Juan Claudio de Ramón

El alquimista impaciente

No era yo muy aficionado a esa serie de televisión que arrasó en los noventa y que se llamaba «Expediente X». La recordarán, porque se hizo parte de la cultura popular.

Opinión

El alquimista impaciente
Juan Claudio de Ramón

Juan Claudio de Ramón

Se licenció en derecho y en filosofía. Su máxima aspiración es alcanzar el ideal de tertuliano propuesto por Catón el Viejo: vir bonus dicendi peritus; un hombre honesto que sabe hablar.

No era yo muy aficionado a esa serie de televisión que arrasó en los noventa y que se llamaba Expediente X. La recordarán, porque se hizo parte de la cultura popular. En ella, dos detectives del FBI, Mulder y Scully, investigaban casos aparentemente inexplicables, tocados por el halo de lo mágico o paranormal. El caso es que no he olvidado un breve diálogo en uno de los episodios. En él, el camino de los protagonistas se cruzaba con un científico loco, inmerso en prácticas experimentales de alto riesgo. No recuerdo de qué oscura nigromancia se trataba, pero sí que al preguntarle Mulder y Scully por qué había incurrido en peligrosas experimentaciones de resultado incierto, este respondía, gritando, con breves e imperiales palabras: «Porque puedo».

Porque puedo. O también podía haber dicho: por probar los límites de lo que puedo hacer, sin atender a consideraciones morales o prudenciales. Fue lo primero que pensé cuando supe que otro científico loco, esta vez real, en Hong Kong, había editado, en secreto y en infracción de la ley, el genoma de dos niñas antes de nacer para hacerlas resistentes al virus del sida. ¿Por qué lo hizo He Guanqui, sabedor seguramente de que tal logro no sería visto como un hazaña y que le haría caer en desgracia entre la comunidad científica y le pondría en apuros frente a las autoridades chinas? Estoy seguro de que tras el rebozo benefactor, si He pudiera hablar sinceramente nos diría: porque podía.

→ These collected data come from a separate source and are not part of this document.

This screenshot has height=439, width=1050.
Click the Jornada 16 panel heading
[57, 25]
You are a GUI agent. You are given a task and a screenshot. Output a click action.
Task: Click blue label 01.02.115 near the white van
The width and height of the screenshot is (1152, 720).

Hay consenso en que la supuesta gesta de He no pasa de chapuza y que el estado actual de la tecnología –en este caso, de la técnica CRISPR-Cas9– no permite editar el genoma de embriones, ni siquiera con la mejor intención, sin riesgo de provocar mutaciones incontrolables. La censura ha sido unánime y reconforta saber que la comunidad científica avanza con prudencia y de forma coordinada en esta materia. Sin embargo, la noticia informa de algo más que de la imprudencia de un alquimista impaciente en una isla asiática. Nos dice que pronto, cualquier día de estos, la técnica que nos permita evitar la lotería genética estará lista y a nuestra disposición. Podremos. ¿Deberemos? También aquí parece emerger un consenso: sí si es con finalidad terapéutica, para prevenir enfermedades o discapacidades, pero no para mejorar lo que es normal. Lo que supone, me temo, un equilibrio tan juicioso como precario. Porque, incluso si «normal» fuera un concepto libre de controversias, los padres, ay, tenemos la costumbre de no conformarnos con lo que es normal para nuestros hijos si podemos darles lo mejor. Llevo un rato pensando en cómo terminar este artículo, nervioso ante los dilemas que se nos vienen encima y solo se me ocurre decir que el mundo era más sencillo cuando el poder de dios era superior al nuestro.